Monday, December 19, 2005

Well, I made it to the party. I didn't wear my black jeans, white sneakers, or any of my free running t-shirts. The wife done dressed me up all purty.

(I just spent about 15 minutes trying to cut-n-paste together a picture of my outfit with the cartoon image of my head from my Blogger profile. Apparently my pitiful image editing tools are incapable of such herculean tasks. Just imagine a very sharp-looking outfit, headed by a guy with a coffee cup glued to his face. Hilarious indeed.)

The party was pretty good, and the guests were fancily and festively attired. As it turns out, most fancy dresses for women don't cover the breastular area, (I guess that costs extra) thus the party was delightfully bosomy. I don't recall what most of the guys were wearing, but there were some tuxedos.

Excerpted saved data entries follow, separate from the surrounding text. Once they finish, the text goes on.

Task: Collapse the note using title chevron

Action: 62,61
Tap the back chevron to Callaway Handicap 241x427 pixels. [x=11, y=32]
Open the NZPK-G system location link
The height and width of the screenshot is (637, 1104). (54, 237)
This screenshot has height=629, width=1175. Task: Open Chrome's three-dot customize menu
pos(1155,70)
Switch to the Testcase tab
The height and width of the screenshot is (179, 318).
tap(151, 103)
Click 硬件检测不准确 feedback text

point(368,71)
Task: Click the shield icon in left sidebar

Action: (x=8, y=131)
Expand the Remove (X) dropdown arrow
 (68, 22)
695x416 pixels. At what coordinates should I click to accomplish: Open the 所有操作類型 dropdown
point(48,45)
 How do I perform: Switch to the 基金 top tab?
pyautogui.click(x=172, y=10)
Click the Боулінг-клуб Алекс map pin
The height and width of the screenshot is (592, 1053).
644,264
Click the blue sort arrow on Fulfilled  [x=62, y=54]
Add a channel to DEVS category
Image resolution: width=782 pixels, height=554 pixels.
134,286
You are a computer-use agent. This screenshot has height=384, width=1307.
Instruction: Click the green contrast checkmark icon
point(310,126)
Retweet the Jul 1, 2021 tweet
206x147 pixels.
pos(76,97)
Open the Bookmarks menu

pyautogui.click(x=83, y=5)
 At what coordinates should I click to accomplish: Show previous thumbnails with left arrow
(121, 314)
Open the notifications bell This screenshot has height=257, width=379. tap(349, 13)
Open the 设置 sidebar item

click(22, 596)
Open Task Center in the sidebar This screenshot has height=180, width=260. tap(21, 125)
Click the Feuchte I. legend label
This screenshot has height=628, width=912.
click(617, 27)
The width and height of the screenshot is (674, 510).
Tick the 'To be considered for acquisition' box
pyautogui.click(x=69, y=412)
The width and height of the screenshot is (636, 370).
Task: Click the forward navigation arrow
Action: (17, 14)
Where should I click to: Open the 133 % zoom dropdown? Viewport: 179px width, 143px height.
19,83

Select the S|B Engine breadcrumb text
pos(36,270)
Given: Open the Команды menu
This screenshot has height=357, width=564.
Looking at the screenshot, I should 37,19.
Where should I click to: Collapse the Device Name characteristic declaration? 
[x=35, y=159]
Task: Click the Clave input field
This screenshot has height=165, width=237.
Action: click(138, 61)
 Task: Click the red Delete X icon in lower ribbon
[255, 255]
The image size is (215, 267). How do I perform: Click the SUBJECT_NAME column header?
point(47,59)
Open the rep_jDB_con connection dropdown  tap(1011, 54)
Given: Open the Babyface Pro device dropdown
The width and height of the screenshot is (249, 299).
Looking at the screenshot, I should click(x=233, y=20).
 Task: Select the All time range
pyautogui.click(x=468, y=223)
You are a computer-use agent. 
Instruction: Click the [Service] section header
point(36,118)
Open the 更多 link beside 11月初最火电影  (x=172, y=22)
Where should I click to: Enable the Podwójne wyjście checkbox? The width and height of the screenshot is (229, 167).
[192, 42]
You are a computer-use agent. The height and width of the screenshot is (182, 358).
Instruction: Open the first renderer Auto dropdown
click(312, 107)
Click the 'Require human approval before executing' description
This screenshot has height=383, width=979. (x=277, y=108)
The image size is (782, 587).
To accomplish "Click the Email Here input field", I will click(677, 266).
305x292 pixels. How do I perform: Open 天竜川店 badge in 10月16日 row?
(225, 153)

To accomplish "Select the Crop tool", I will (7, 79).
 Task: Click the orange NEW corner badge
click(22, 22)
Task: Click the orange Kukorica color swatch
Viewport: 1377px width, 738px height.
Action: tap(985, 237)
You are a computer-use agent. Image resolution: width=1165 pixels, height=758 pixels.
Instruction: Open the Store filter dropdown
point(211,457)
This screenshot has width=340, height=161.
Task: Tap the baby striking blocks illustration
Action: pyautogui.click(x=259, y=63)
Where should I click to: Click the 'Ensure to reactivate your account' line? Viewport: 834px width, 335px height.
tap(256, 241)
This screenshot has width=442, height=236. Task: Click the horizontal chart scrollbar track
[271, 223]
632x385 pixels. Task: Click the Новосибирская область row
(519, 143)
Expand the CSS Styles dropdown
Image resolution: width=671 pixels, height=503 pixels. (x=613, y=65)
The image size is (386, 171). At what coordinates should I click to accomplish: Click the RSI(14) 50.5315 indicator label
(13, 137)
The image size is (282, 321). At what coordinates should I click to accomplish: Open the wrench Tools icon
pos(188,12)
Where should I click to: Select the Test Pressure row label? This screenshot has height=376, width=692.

Being at the party reminded me of how horrible I am at mingling. I clung to my wife for dear life, wary of having to make non-feces-related small talk with the other guests. Within minutes of arriving at the party, I ditched my suit jacket because the very pressure of mingling was causing me to sweat profusely. I vaguely recall the following conversations:

1) When it became obvious that my wife required more social stimulation than I could provide while hiding behind her skirt, I turned to the nearest person and said, "Hi! I'm mingling!" The lady was nice, but soon the conversation degraded into a list of ingredients that went into the meatballs. I have a hard time feigning interest in meatball recipes. It's a character flaw I'm prepared to live with.

2) The wife and I chatted with one tuxedo'ed lawyer who, while swirling his glass of wine, bemoaned the lack of racial diversity in the enclave of Mill Valley, where he had recently moved. Poor guy. I'll bet he misses all his homeys from the projects here in big city.

3) There was another conversation that included someone sitting more than four feet away, so I was totally unable to hear her end of it. When there's background noise, as there is in virtually any social setting, I find it exceedingly difficult to hear people who aren't within a four-feet radius of me. It's the cone of conversation. Folks who are 4.5 feet away probably find me standoffish.

I find that when I do try to insert myself into conversation, it's invariably to make a smartass comment. It is, apparently, the only thing I bring to the table at a party. I listened in on one conversation about a painter who juxtaposes HIV-related imagery with Japanese writing, painted in a 17th century European style. I nodded knowingly and added that I do the same thing with my Java code.

My wife introduced me to some chap who she said did, "some kind of underwater, nuclear, robotic engineering," I gasped and said, "Me too!" He was taken aback and asked what exactly my experience was in that field. I was ready to write the guy off at that point. However, later, he was raving about how all his neighbors get together every month to perform big projects for each other, like building a deck, or revamping a garage, and I chastised him for wearing flashy buttons, inappropriate for an Amish gentleman. This he took in stride, redeeming himself as a conversationalist for me.

He immediately found someone else to talk to.

And that's why I work from home.


Leesa said...

I'm the same way. I do much better at home by myself.
And chatting with friends online seems to suit me much better than in person.

Mike said...

Online chatting is the best. I believe that has been mathematically proven.